▶ PROBLEM: All entries that follow are to be written out verbatim.

(Beginning of ENTRIES SUPPLIED)

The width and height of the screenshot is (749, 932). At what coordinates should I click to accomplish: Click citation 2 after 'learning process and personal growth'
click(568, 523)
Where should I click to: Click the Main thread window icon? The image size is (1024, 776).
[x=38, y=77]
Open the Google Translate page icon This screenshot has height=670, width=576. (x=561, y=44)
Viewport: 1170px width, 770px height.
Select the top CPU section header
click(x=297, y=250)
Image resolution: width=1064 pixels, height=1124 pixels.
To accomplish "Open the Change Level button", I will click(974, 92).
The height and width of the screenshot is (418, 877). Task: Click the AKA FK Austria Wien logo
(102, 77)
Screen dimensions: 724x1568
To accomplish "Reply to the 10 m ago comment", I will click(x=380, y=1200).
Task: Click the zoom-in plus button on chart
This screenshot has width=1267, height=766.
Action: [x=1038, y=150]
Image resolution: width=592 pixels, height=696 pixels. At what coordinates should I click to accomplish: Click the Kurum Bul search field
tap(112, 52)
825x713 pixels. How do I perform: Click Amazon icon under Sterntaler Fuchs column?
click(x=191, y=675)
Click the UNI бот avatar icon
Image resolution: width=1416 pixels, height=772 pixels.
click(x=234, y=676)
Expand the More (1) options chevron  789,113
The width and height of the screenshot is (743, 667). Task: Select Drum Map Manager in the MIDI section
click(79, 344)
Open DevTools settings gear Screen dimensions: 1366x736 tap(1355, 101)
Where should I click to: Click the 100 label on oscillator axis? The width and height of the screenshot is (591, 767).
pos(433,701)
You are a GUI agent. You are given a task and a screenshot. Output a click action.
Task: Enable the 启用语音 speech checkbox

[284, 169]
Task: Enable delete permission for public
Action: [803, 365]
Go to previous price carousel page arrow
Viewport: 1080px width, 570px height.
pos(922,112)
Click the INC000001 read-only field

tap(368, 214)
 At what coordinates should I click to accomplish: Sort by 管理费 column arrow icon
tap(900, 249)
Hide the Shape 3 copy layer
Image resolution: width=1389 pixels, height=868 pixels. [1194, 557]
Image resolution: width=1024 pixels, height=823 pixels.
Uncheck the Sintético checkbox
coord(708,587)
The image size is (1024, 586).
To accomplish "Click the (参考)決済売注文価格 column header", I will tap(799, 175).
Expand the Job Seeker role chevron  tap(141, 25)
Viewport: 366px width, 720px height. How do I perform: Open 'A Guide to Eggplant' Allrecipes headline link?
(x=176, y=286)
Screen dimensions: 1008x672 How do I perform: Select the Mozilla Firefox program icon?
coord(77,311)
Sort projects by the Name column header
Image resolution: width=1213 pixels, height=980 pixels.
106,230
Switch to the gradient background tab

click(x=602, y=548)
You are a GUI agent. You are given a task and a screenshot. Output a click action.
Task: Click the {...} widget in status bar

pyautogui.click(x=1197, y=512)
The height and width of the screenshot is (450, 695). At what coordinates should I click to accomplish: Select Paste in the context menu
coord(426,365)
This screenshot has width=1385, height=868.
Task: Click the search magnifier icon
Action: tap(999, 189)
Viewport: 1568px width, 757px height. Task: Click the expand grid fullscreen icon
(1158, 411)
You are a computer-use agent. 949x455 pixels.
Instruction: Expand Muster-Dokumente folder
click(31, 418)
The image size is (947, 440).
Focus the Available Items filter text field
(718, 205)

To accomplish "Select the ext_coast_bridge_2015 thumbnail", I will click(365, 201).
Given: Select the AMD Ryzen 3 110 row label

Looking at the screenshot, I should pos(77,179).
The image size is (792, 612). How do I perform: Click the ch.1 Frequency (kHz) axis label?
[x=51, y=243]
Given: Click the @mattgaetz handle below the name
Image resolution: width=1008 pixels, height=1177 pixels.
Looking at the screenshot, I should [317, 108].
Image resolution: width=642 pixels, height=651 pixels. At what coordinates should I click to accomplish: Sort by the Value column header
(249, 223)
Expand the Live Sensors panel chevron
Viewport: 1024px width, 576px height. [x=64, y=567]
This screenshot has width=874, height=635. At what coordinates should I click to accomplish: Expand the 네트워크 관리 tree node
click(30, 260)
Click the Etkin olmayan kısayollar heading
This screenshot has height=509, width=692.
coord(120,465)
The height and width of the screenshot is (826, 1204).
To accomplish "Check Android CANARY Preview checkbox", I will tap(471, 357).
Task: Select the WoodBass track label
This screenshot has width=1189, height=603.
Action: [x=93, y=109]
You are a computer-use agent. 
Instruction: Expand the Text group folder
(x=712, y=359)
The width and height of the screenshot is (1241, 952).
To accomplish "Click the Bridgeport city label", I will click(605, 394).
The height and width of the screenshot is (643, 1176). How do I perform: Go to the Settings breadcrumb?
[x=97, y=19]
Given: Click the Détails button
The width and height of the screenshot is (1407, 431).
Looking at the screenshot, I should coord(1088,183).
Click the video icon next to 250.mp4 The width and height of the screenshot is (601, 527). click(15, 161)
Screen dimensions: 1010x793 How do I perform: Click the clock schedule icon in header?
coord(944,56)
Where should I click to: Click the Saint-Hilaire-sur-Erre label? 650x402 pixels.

(End of ENTRIES SUPPLIED)

▶ ANSWER:
The width and height of the screenshot is (749, 932). At what coordinates should I click to accomplish: Click citation 2 after 'learning process and personal growth'
click(568, 523)
Where should I click to: Click the Main thread window icon? The image size is (1024, 776).
[x=38, y=77]
Open the Google Translate page icon This screenshot has height=670, width=576. (x=561, y=44)
Viewport: 1170px width, 770px height.
Select the top CPU section header
click(x=297, y=250)
Image resolution: width=1064 pixels, height=1124 pixels.
To accomplish "Open the Change Level button", I will click(974, 92).
The height and width of the screenshot is (418, 877). Task: Click the AKA FK Austria Wien logo
(102, 77)
Screen dimensions: 724x1568
To accomplish "Reply to the 10 m ago comment", I will click(x=380, y=1200).
Task: Click the zoom-in plus button on chart
This screenshot has width=1267, height=766.
Action: [x=1038, y=150]
Image resolution: width=592 pixels, height=696 pixels. At what coordinates should I click to accomplish: Click the Kurum Bul search field
tap(112, 52)
825x713 pixels. How do I perform: Click Amazon icon under Sterntaler Fuchs column?
click(x=191, y=675)
Click the UNI бот avatar icon
Image resolution: width=1416 pixels, height=772 pixels.
click(x=234, y=676)
Expand the More (1) options chevron  789,113
The width and height of the screenshot is (743, 667). Task: Select Drum Map Manager in the MIDI section
click(79, 344)
Open DevTools settings gear Screen dimensions: 1366x736 tap(1355, 101)
Where should I click to: Click the 100 label on oscillator axis? The width and height of the screenshot is (591, 767).
pos(433,701)
You are a GUI agent. You are given a task and a screenshot. Output a click action.
Task: Enable the 启用语音 speech checkbox

[284, 169]
Task: Enable delete permission for public
Action: [803, 365]
Go to previous price carousel page arrow
Viewport: 1080px width, 570px height.
pos(922,112)
Click the INC000001 read-only field

tap(368, 214)
 At what coordinates should I click to accomplish: Sort by 管理费 column arrow icon
tap(900, 249)
Hide the Shape 3 copy layer
Image resolution: width=1389 pixels, height=868 pixels. [1194, 557]
Image resolution: width=1024 pixels, height=823 pixels.
Uncheck the Sintético checkbox
coord(708,587)
The image size is (1024, 586).
To accomplish "Click the (参考)決済売注文価格 column header", I will tap(799, 175).
Expand the Job Seeker role chevron  tap(141, 25)
Viewport: 366px width, 720px height. How do I perform: Open 'A Guide to Eggplant' Allrecipes headline link?
(x=176, y=286)
Screen dimensions: 1008x672 How do I perform: Select the Mozilla Firefox program icon?
coord(77,311)
Sort projects by the Name column header
Image resolution: width=1213 pixels, height=980 pixels.
106,230
Switch to the gradient background tab

click(x=602, y=548)
You are a GUI agent. You are given a task and a screenshot. Output a click action.
Task: Click the {...} widget in status bar

pyautogui.click(x=1197, y=512)
The height and width of the screenshot is (450, 695). At what coordinates should I click to accomplish: Select Paste in the context menu
coord(426,365)
This screenshot has width=1385, height=868.
Task: Click the search magnifier icon
Action: tap(999, 189)
Viewport: 1568px width, 757px height. Task: Click the expand grid fullscreen icon
(1158, 411)
You are a computer-use agent. 949x455 pixels.
Instruction: Expand Muster-Dokumente folder
click(31, 418)
The image size is (947, 440).
Focus the Available Items filter text field
(718, 205)

To accomplish "Select the ext_coast_bridge_2015 thumbnail", I will click(365, 201).
Given: Select the AMD Ryzen 3 110 row label

Looking at the screenshot, I should pos(77,179).
The image size is (792, 612). How do I perform: Click the ch.1 Frequency (kHz) axis label?
[x=51, y=243]
Given: Click the @mattgaetz handle below the name
Image resolution: width=1008 pixels, height=1177 pixels.
Looking at the screenshot, I should [317, 108].
Image resolution: width=642 pixels, height=651 pixels. At what coordinates should I click to accomplish: Sort by the Value column header
(249, 223)
Expand the Live Sensors panel chevron
Viewport: 1024px width, 576px height. [x=64, y=567]
This screenshot has width=874, height=635. At what coordinates should I click to accomplish: Expand the 네트워크 관리 tree node
click(30, 260)
Click the Etkin olmayan kısayollar heading
This screenshot has height=509, width=692.
coord(120,465)
The height and width of the screenshot is (826, 1204).
To accomplish "Check Android CANARY Preview checkbox", I will tap(471, 357).
Task: Select the WoodBass track label
This screenshot has width=1189, height=603.
Action: [x=93, y=109]
You are a computer-use agent. 
Instruction: Expand the Text group folder
(x=712, y=359)
The width and height of the screenshot is (1241, 952).
To accomplish "Click the Bridgeport city label", I will click(605, 394).
The height and width of the screenshot is (643, 1176). How do I perform: Go to the Settings breadcrumb?
[x=97, y=19]
Given: Click the Détails button
The width and height of the screenshot is (1407, 431).
Looking at the screenshot, I should coord(1088,183).
Click the video icon next to 250.mp4 The width and height of the screenshot is (601, 527). click(15, 161)
Screen dimensions: 1010x793 How do I perform: Click the clock schedule icon in header?
coord(944,56)
Where should I click to: Click the Saint-Hilaire-sur-Erre label? 650x402 pixels.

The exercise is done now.